Your instructions: The entries below should be transcribed in their entirety, exactly as written.

Given entries:
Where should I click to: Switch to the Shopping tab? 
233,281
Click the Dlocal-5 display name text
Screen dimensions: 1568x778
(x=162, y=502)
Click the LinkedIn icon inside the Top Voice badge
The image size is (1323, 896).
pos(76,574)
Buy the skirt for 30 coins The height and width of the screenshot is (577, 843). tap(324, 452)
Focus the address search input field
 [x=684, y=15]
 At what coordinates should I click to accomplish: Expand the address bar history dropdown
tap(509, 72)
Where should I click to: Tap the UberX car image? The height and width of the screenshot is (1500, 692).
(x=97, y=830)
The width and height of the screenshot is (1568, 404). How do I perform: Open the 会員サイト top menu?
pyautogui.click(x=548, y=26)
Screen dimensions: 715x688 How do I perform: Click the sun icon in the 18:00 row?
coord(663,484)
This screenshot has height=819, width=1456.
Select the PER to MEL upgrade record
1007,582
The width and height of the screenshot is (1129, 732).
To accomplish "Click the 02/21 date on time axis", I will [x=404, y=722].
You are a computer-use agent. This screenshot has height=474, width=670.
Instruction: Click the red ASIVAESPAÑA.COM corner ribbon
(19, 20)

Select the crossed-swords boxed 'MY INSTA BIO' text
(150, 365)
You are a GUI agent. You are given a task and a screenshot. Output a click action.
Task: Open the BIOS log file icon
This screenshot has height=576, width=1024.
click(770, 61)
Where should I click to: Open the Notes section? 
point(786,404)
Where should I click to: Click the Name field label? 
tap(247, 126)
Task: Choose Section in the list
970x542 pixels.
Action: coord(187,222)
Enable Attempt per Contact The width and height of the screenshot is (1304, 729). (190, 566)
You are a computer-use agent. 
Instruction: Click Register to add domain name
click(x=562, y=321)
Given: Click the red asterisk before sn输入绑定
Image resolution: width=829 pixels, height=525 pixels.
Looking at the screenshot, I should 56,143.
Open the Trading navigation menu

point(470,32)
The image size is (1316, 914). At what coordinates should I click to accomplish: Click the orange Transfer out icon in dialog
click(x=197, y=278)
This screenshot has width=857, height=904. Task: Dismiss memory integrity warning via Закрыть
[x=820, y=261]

Result of the exercise:
Where should I click to: Switch to the Shopping tab? 
233,281
Click the Dlocal-5 display name text
Screen dimensions: 1568x778
(x=162, y=502)
Click the LinkedIn icon inside the Top Voice badge
The image size is (1323, 896).
pos(76,574)
Buy the skirt for 30 coins The height and width of the screenshot is (577, 843). tap(324, 452)
Focus the address search input field
 [x=684, y=15]
 At what coordinates should I click to accomplish: Expand the address bar history dropdown
tap(509, 72)
Where should I click to: Tap the UberX car image? The height and width of the screenshot is (1500, 692).
(x=97, y=830)
The width and height of the screenshot is (1568, 404). How do I perform: Open the 会員サイト top menu?
pyautogui.click(x=548, y=26)
Screen dimensions: 715x688 How do I perform: Click the sun icon in the 18:00 row?
coord(663,484)
This screenshot has height=819, width=1456.
Select the PER to MEL upgrade record
1007,582
The width and height of the screenshot is (1129, 732).
To accomplish "Click the 02/21 date on time axis", I will [x=404, y=722].
You are a computer-use agent. This screenshot has height=474, width=670.
Instruction: Click the red ASIVAESPAÑA.COM corner ribbon
(19, 20)

Select the crossed-swords boxed 'MY INSTA BIO' text
(150, 365)
You are a GUI agent. You are given a task and a screenshot. Output a click action.
Task: Open the BIOS log file icon
This screenshot has height=576, width=1024.
click(770, 61)
Where should I click to: Open the Notes section? 
point(786,404)
Where should I click to: Click the Name field label? 
tap(247, 126)
Task: Choose Section in the list
970x542 pixels.
Action: coord(187,222)
Enable Attempt per Contact The width and height of the screenshot is (1304, 729). (190, 566)
You are a computer-use agent. 
Instruction: Click Register to add domain name
click(x=562, y=321)
Given: Click the red asterisk before sn输入绑定
Image resolution: width=829 pixels, height=525 pixels.
Looking at the screenshot, I should 56,143.
Open the Trading navigation menu

point(470,32)
The image size is (1316, 914). At what coordinates should I click to accomplish: Click the orange Transfer out icon in dialog
click(x=197, y=278)
This screenshot has width=857, height=904. Task: Dismiss memory integrity warning via Закрыть
[x=820, y=261]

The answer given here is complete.